Я надел чепчик, халат и зашел в операционную, Оле лежала на столе, глаза ее были приоткрыты, но жизни в них уже не было. Медсестра подвезла капельницу, воткнула трубки, вставила иглу, сняла с нее колпачок и взяла руку Оле, нащупав вену, она аккуратно ввела иголку под белую тоненькую кожицу и опустила руку обратно, капли быстро бежали по трубке, я практически не замечал монотонного шума работающих аппаратов.

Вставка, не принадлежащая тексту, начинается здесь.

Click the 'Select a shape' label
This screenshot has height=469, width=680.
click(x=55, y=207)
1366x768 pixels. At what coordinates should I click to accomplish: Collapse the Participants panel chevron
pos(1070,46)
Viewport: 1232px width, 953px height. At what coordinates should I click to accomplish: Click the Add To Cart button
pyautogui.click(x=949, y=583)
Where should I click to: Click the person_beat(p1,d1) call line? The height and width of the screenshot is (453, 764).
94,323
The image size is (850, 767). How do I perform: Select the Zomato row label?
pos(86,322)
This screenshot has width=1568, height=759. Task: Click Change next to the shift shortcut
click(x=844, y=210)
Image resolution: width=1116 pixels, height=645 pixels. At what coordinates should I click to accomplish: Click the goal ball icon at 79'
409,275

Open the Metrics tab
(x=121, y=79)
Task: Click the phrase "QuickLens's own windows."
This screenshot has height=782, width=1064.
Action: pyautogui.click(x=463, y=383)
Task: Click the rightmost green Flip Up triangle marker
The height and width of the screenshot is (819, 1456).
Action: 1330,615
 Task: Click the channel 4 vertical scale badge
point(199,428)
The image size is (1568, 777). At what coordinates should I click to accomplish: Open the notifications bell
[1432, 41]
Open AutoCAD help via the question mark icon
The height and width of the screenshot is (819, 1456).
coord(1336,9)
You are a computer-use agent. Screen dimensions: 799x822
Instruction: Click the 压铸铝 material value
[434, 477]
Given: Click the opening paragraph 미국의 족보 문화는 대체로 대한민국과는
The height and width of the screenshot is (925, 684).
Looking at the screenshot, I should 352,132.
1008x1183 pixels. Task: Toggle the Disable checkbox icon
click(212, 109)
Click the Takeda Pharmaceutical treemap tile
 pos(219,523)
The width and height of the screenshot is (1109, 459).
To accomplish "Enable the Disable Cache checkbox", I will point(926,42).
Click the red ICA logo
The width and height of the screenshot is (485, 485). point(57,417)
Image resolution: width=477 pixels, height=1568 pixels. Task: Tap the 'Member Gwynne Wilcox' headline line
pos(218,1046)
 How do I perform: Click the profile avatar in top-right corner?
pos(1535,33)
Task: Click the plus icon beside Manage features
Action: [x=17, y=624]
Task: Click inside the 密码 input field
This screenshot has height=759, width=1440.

Подошли мои коллеги, еще два врача, они разговаривали о чем-то своем, Оле являлась для них таким же пациентом, как и все. И это было гораздо правильнее, нежели то, что происходило со мной в тот момент — во время операции врач должен испытывать безразличие к пациенту, а точнее к телу, которое лежит у него на столе. Все знали о моем отношении к Оле и обо всем, что происходило последнее время, но никто не решился посоветовать мне отказаться от участия в операции. И даже заведующая отделением, женщина умная и точная в своих решениях, на этот раз совершила большой промах, назначив меня, она не решилась бы отстранить меня, а я, может быть, и ждал этого, но не смог сказать. И в результате я стоял перед операционным столом, на котором лежал маленький человек без единого шанса на жизнь, значивший для меня все, и именно от меня ждали того, чего сделать я не мог, это и был тот самый момент, которого я неосознанно боялся всю жизнь. Я снова и снова гнал от себя эти мысли, пытался собраться и сосредоточиться, но эмоции, которые я сдерживал в себе всю жизнь так сильно, что мне казалось, будто у меня их и вовсе нет, лезли наружу с все большим рвением.